U.S. Exchanges Eye Indian Tech And Energy As Chinese Companies Get The Boot

The outlook for US IPOs from Chinese companies has soured in the past few months amid mutual recriminations over the sharing of sensitive data and a crackdown on large private companies by Beijing.

As the federal government forces Chinese companies to de-list from American exchanges, the NYSE and Nasdaq are eyeing Indian and Southeast Asian firms to fill the gap.

“We think the entire region is ripe for IPO activity,” said Bob McCooey, Nasdaq’s Asia-Pacific chair

To illustrate just how big of a shift would need to occur for AsiaPac business to even come close to offsetting the losses from China, consider this: Over the past year, there have been more offerings involving Chinese companies than from the rest of Asia combined.

Of course, the recent listing of Singapore-based Grab is one notable recent highlight. The company went public via the SPAC route in a deal that was announced back in April.

One major reason for the discrepancy is that India has rules that make it extremely difficult for local companies to list in the US. To date, renewables operator Azure Power is the only company based in India trading on US exchanges.

The FT also spoke with Alex Ibrahim, NYSE’s head of international capital markets, who said exchange officials had been “spending a lot of time focused on south-east Asia, more so than in previous years, and I think this will continue.”

Bottom line: both exchanges are hoping to find ways to recruit more offerings from India (perhaps they’ll find a new loophole to hoodwink gullible US investors, like they did for China with the VIE), and also Indonesia. Those countries are obvious targets due to the sheer size of their populations (and economies). But already, Delhi-based software company Coforge is expected to list in the US next year (it already trades in India) and Bangalore-based education firm Byju is expected to list in a SPAC deal.

Still, the total addressable market for unicorns is relatively small outside China.

But smaller markets like Vietnam and Malaysia are expected to contribute to the uptick as well. There are only 80 private companies worth more than $1 billion in the Asia-Pacific region outside China, according to CB Insights.
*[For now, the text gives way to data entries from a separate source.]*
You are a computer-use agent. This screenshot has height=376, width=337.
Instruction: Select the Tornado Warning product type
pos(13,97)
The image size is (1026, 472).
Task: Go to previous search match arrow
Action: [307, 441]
Although Hong Kong’s exchange business is likely to get a bit of a boost from Chinese firms, the CCP’s “closure” of the Hong Kong money gateway to the west might create enough of a chill in other areas to incentivize HKEX to look for more deals in neighboring countries as well. Hong Kong has already one major victory: Indonesian delivery group J&T just listed there. The company’s currently worth $20 billion.